Francesca Ramsey, whose voice is spreading more widely in the world thankfully, shows up with a great review of this book on the back cover. She’s part of why/how I found Oluo’s great writing and insight.
I first encountered Ramsey in her video about how to be a better ally. Enjoy it here or below, way down. I share it as often as I can. One of her 5 tips isn’t so much what happens if you make a mistake talking about race issues or trying to be an ally/accomplice/co-conspirator, but WHEN you make a mistake. It’s inevitable. It’s also arrogant to imagine that we won’t make errors, especially if we’re steeped in privilege.
So I found chapter 3 to be a wonderful companion to Ramsey’s engaging and accessible video.
I remember distinctly a couple errors I’ve made, both pointed out by students. I love having been teacher/professor.
- About 20 years ago while teaching high school English in a largely white Vancouver suburb, I had reached a state of “awareness” such that I realized that being colour-blind meant I could be a more effective teacher/human/ally. It made a lot of sense. I strive to see all students as equals, I don’t discriminate based on race or culture and I seek opportunities to help others get past race. My intentions were honourable, but that doesn’t matter. A student pointed out that if I’m so colour-blind, what colour is everyone. And I didn’t see everyone as white, which I thought was the student’s point. I saw everyone as homogenized, which is white. But to be colour-blind I’d ended up negating/ignoring everyone’s distinctive and individual race/culture. Bringing everything to the common denominator of human meant ignoring what made people different from me. Failure. That was a great class that day. I was fortunate that someone was generous enough to invest that feedback in me. It made a difference.

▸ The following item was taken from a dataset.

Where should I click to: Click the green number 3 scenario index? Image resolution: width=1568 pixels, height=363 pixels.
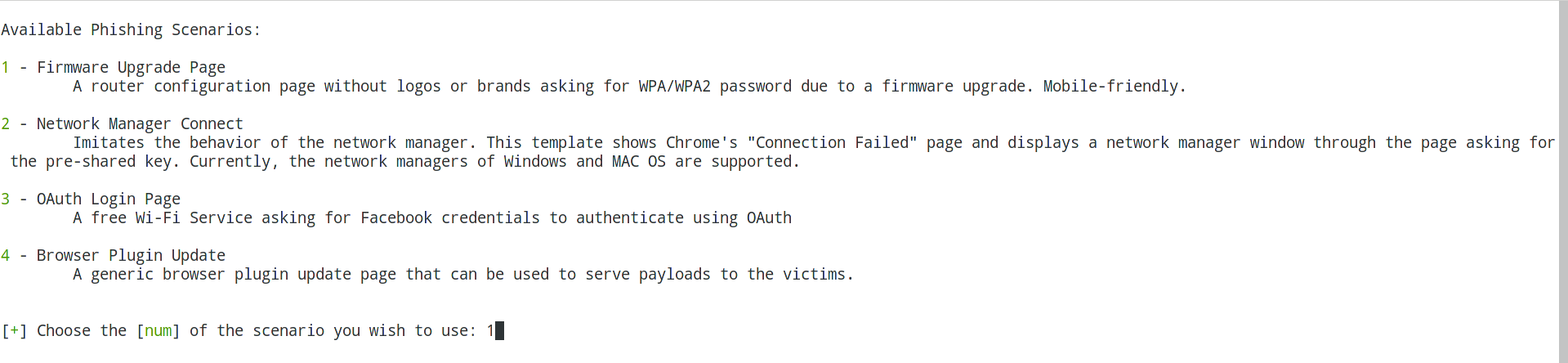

- Another generous student in university more recently called me out for constantly referring to Obama as a black president. Talking about race, class, privilege, etc. in my politics of labour course was pretty common. But like most [many?] people, we referred to Obama as black, not mixed, not part-white, not light-skinned. How we [the white world] frame him says more about us than about him and the socio-political context he exists in. That was a great gift too. People are white, or not. A deeply bad over-simplification. And one that exposes our privilege.
My goal is to have enough working humility every day that when I make mistakes, people offer me the grace to fill me in on where I screwed up. Chapter 3 gives me more hope that there are way more chances for richer, more effective conversations in our future!